Given $x_0 \in \Omega$ and $f_n(x) = \chi_{B_{\frac{1}{n}}(x_0)}/\lambda^N({B_{\frac{1}{n}}(x_0)})$, where $\lambda^N$ is the N-dimensional Lebesgue measure, show that the distribution $T_{f_n} \longrightarrow \delta_{x_0}$ in $\mathscr{D'}(\Omega)$, where $T_{f_n}= <f_n,\phi>=\int_{\Omega}f_n\phi d\mu$.
I know that a sequence of distributions $\{T_{f_n}\}_{n\in \mathbb{N}}$ converges to $T \in \mathscr{D'}(\Omega) $ if $<f_n,\phi> \longrightarrow <T,\phi> \forall \phi \in \mathscr{D}(\Omega) $.
So, in this case I have to evaluate if $<f_n,\phi> \longrightarrow <\delta(x_0),\phi> $ in $\mathscr{D'}(\Omega)$ $$\int_{\Omega} \frac{1}{\lambda^N({B_{\frac{1}{n}}(x_0)})}\chi_{B_{\frac{1}{n}}(x_0)} \phi(x) dx \to \phi(x_0) $$
But I don't know how to proceed from here.
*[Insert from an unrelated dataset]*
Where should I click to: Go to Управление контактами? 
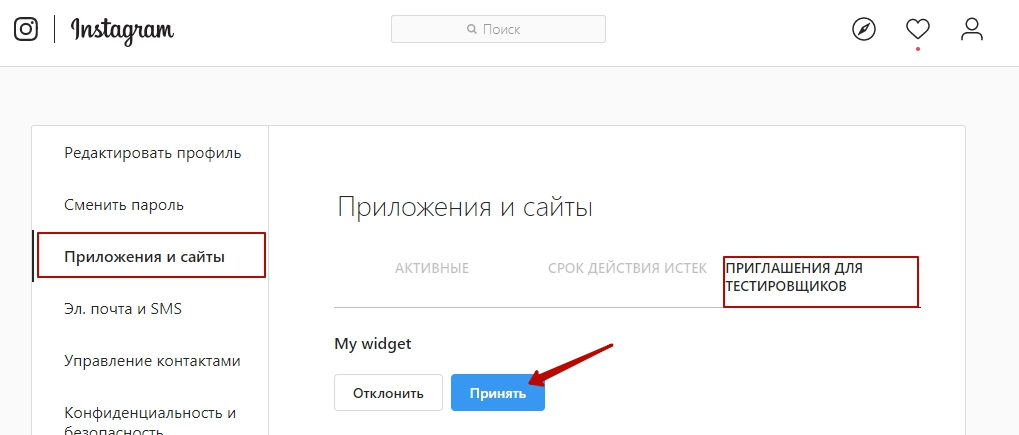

Have you any suggestions?
Thanks in advance.
I am pretty sure this is a homework question, so I will just leave an outline and you will need to fill in the gaps.
Assuming your test function $\phi$ is locally Lipschitz (which will be the case if it is continuously differentiable), then $\|\phi(x)-\phi(x_0)\|<C(\|x-x_0\|)$ for all $x\in B(x_0,1/n)$ with $n$ sufficiently large. Now combine the triangle inequality for integrals with this bound to prove the limit you are after.